__Prompt a__
In the forum excerpt about Windows 8, what is Microsoft said to be heavily favoring at the expense of the mouse and keyboard interface?

***

Also, promoting Javascript and HTML5 as first-class citizens in the Windows 8
environment opens the door to native app development for a massive population
of web developers, which is a huge event in software engineering. Web devs
will be able to create the same kinds of dynamic UIs with web connectivity as
they always have but with the added bonus of file system, GPU, and other kinds
of OS access. As a web dev, I'm stoked.

Yes, Microsoft is heavily favoring touch interaction at the expense of the
mouse and keyboard interface. It does indeed seem like the unforgiving
interface is meant to push touch screen sales, but if people adopt touch
screen devices as much as Microsoft is betting, then Windows 8 will be a huge
hit. Despite the mouse and keyboard UX, I say kudos to MSFT for trying to
advance human-computer interaction beyond the status quo since 1963.

------
antidoh
I think Microsoft really liked the Office Ribbon, and they really liked the
overall reaction that people had to the Ribbon. So they expanded the Ribbon
beyond obscuring the menus of their Office suite, to obscuring the entire
desktop/tablet.

The only thing a tablet OS has to do is be obvious about how to use the
tablet. If you're really good, your tablet OS will be so obvious that people
who successfully use the OS won't be able to explain how to use it, because
they never had to think about it.

The only thing a desktop OS has to do is not break convention too terribly or
suddenly without obvious benefit.

***

__Prompt b__
Collect every line of the entries below that contains the word "will", matching case exactly.

***

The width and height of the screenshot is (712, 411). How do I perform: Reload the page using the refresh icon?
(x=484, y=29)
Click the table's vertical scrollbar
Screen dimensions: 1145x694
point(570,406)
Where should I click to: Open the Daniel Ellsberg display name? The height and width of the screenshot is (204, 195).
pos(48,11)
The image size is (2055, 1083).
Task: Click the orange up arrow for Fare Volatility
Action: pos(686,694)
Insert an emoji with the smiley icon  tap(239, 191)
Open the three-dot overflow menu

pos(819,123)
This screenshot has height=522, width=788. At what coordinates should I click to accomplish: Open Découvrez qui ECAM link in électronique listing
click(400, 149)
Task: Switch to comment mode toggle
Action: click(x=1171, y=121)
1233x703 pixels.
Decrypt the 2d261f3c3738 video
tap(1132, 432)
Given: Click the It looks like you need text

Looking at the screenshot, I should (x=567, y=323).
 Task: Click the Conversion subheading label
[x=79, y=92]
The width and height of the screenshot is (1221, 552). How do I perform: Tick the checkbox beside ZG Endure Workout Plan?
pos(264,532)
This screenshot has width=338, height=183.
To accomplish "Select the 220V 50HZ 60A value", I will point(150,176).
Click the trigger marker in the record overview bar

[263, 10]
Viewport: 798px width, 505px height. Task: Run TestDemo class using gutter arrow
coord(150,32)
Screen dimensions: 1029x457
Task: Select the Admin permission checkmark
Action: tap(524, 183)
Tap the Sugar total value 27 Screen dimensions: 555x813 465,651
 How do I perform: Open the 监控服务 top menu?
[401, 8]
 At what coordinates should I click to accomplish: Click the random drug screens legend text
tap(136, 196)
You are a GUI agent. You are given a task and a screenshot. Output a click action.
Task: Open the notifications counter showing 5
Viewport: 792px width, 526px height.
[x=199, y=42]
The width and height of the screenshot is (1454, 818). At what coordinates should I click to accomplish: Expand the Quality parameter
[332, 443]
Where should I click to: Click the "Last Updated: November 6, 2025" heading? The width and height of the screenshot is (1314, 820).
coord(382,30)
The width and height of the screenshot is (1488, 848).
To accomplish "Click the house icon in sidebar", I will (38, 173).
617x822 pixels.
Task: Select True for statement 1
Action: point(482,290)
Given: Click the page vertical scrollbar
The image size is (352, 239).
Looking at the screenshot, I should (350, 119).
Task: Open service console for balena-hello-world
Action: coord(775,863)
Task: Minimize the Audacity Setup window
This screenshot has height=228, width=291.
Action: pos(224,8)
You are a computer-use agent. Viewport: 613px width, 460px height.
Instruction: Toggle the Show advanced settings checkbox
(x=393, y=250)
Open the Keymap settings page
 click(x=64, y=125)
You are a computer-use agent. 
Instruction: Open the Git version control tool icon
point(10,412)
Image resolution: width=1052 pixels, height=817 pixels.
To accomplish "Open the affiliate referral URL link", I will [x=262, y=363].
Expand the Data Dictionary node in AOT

***

__Task output a__
Touch interaction.

__Task output b__
To accomplish "Select the 220V 50HZ 60A value", I will point(150,176).
To accomplish "Click the house icon in sidebar", I will (38, 173).
To accomplish "Open the affiliate referral URL link", I will [x=262, y=363].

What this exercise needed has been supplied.